July 22, 2019 at 06:59 PM
2 minute read
Should the labor-friendly standard for when workers should be classified as employees laid out last year by the California Supreme Court apply retroactively?
Turns out the U.S. Court of Appeals for the Ninth Circuit thinks that's a question the California Supreme Court itself should decide.
A Ninth Circuit panel on Monday asked California's high court to weigh in on whether its Dynamex Operations West v. Superior Court decision from last April applies in a case brought by janitorial workers pursuing claims against Jan-Pro International Franchising Inc. The janitors claim they were misclassified as independent contractors and, therefore, underpaid.
The panel had previously held in May that “the strong presumption of retroactivity” weighed in favor of finding that the so-called ABC test outlined in Dynamex for when workers are employees applied to past instances of worker misclassification.
But Jan-Pro's lawyer, including Jeffrey Rosin of O'Hagan Meyer in Boston and lawyers from Gibson, Dunn & Crutcher who joined the company's appellate team after the initial panel ruling, persuaded the Ninth Circuit on Monday to grant the company's motion for a panel rehearing and to withdraw the prior opinion. “A revised disposition and an order certifying to the California Supreme Court the question of whether Dynamex Ops.
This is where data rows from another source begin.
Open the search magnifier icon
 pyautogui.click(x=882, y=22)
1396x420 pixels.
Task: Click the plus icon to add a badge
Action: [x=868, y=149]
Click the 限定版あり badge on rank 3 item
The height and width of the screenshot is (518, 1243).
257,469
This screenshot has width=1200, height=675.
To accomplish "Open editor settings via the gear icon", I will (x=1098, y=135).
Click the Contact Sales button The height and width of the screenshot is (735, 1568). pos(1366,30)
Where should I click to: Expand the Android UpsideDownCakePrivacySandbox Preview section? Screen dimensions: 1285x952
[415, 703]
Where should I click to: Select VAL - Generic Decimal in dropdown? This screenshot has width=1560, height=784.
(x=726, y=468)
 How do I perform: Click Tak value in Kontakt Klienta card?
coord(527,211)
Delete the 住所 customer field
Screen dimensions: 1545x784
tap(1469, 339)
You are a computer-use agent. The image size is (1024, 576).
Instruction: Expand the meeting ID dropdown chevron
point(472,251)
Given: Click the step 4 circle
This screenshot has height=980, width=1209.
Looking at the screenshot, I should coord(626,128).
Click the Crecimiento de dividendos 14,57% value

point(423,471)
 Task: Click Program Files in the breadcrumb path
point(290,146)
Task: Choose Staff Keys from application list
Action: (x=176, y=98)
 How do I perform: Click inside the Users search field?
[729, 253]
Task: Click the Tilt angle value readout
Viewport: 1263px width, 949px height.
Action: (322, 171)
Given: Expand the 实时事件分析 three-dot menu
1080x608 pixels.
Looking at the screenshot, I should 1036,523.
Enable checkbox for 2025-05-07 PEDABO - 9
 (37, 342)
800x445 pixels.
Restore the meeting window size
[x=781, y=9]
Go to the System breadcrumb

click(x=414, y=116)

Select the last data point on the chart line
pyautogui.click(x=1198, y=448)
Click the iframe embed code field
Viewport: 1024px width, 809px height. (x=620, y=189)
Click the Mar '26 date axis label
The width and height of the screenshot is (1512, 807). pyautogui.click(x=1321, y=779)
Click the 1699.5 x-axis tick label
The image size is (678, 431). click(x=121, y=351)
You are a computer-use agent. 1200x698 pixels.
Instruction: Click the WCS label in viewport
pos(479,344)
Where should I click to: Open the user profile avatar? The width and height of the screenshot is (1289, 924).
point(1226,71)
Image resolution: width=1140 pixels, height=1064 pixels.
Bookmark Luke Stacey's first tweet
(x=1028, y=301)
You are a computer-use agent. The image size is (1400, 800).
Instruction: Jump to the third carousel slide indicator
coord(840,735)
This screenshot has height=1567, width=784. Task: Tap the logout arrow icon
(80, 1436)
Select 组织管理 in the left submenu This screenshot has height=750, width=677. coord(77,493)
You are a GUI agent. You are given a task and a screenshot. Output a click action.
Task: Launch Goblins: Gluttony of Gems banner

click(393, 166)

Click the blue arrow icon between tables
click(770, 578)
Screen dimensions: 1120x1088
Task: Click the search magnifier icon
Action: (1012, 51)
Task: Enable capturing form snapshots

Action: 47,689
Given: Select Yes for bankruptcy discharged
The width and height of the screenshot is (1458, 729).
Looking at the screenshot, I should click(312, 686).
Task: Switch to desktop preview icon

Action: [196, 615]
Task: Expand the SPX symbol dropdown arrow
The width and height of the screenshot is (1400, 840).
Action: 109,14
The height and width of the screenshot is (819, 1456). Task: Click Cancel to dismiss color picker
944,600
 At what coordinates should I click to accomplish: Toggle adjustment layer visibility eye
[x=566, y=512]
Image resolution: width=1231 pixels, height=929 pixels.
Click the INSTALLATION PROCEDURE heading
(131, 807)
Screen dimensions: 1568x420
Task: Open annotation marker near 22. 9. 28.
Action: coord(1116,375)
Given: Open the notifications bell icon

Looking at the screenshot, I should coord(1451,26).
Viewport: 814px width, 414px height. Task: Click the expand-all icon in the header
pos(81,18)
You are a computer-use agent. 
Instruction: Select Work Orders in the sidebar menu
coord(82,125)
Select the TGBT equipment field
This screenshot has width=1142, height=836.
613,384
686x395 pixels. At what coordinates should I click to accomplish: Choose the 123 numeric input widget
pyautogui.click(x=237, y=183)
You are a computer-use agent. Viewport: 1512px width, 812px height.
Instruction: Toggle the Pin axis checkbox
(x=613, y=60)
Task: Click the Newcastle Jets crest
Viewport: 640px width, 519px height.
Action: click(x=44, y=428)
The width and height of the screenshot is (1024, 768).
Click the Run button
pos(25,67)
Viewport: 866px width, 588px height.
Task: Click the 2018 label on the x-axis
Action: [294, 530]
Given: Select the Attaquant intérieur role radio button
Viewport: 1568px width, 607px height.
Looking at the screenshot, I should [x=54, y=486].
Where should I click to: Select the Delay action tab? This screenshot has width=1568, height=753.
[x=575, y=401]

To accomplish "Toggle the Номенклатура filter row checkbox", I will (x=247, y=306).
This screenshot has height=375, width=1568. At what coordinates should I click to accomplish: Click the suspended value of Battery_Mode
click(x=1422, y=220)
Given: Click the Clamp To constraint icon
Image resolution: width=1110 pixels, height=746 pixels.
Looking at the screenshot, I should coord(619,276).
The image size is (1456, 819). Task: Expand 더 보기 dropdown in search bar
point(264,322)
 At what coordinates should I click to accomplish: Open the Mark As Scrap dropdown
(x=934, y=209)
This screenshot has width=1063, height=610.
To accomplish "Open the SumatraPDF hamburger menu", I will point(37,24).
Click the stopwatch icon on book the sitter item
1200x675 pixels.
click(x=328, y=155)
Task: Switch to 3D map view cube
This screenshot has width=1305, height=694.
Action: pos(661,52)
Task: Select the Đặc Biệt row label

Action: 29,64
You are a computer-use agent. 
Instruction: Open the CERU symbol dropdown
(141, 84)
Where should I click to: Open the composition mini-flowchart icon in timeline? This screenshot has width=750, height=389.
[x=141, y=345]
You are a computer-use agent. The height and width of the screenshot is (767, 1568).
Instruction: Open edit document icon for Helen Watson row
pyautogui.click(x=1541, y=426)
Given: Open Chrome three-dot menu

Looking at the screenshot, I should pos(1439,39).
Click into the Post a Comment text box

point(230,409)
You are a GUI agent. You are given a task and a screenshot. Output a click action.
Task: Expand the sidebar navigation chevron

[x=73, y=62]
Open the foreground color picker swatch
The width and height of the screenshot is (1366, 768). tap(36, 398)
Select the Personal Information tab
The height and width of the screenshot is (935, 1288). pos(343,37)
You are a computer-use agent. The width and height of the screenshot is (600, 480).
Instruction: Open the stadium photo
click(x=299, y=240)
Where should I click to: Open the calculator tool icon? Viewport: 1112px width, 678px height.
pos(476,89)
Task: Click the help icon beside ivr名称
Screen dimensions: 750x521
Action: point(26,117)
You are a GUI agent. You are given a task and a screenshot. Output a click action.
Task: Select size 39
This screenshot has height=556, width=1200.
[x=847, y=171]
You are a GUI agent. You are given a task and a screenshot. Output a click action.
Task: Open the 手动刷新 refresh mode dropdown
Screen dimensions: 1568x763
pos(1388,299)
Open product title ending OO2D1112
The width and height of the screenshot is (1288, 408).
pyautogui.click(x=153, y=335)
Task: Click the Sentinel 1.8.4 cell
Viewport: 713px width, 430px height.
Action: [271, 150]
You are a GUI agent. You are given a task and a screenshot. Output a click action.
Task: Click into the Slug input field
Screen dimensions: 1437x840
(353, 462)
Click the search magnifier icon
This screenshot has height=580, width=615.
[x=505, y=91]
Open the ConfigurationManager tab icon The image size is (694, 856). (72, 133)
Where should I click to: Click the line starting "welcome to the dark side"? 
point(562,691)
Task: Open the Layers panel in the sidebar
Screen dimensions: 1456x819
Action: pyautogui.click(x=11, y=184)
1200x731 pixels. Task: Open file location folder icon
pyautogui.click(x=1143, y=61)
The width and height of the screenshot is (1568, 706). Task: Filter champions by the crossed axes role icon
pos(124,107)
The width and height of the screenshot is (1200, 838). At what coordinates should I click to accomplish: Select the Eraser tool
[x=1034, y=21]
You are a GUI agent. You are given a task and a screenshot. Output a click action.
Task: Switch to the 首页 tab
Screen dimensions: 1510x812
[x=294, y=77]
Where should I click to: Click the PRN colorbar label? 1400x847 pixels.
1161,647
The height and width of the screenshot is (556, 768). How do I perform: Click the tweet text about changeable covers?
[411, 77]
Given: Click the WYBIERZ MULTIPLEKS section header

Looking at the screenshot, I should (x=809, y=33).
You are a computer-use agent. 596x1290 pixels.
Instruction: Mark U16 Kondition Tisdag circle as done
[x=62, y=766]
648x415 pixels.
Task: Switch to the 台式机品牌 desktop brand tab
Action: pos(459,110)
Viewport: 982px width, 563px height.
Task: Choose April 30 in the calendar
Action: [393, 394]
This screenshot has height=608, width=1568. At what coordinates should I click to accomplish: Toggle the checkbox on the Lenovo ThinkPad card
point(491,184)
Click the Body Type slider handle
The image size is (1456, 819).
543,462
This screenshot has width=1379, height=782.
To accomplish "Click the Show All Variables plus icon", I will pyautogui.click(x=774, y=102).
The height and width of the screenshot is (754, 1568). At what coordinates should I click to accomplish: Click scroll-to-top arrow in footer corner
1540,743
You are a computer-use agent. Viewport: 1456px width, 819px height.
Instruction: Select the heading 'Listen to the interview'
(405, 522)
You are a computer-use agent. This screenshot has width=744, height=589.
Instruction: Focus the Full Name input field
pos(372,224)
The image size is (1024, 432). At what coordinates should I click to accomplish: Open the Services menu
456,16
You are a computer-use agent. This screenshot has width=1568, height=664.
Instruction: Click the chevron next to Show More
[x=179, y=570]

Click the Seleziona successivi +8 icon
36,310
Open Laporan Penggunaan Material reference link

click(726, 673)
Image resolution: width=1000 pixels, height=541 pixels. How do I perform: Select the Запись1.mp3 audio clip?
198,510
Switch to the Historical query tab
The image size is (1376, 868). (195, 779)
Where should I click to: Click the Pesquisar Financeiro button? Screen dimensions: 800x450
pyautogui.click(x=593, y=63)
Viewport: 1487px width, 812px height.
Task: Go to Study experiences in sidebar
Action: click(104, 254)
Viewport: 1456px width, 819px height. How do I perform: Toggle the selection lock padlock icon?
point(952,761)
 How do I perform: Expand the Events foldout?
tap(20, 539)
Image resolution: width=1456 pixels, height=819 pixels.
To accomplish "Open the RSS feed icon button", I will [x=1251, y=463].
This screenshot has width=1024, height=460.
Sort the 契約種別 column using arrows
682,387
W. Inc. v. Superior Court, 416 P.3d 1 (Cal. 2018), applies retroactively will be filed in due course,” Monday's brief, two-paragraph order said.
“We're pleased that the Ninth Circuit recognized that this case presents important questions of law regarding application of the California Supreme Court's decision in Dynamex and that it intends to ask that court to weigh in,” said Rosin in an email Monday.
Shannon Liss-Riordan of Lichten & Liss-Riordan, who has represented California-based janitorial workers in their case against Jan-Pro for more than a decade, said in an email Monday that the panel decision was correctly decided, and the California Supreme Court has already rejected an attempt to revise Dynamex to say that it does not apply retroactively.
“So I look forward to the Supreme Court taking on this case and definitively putting this retroactivity question to rest,” Liss-Riordan said.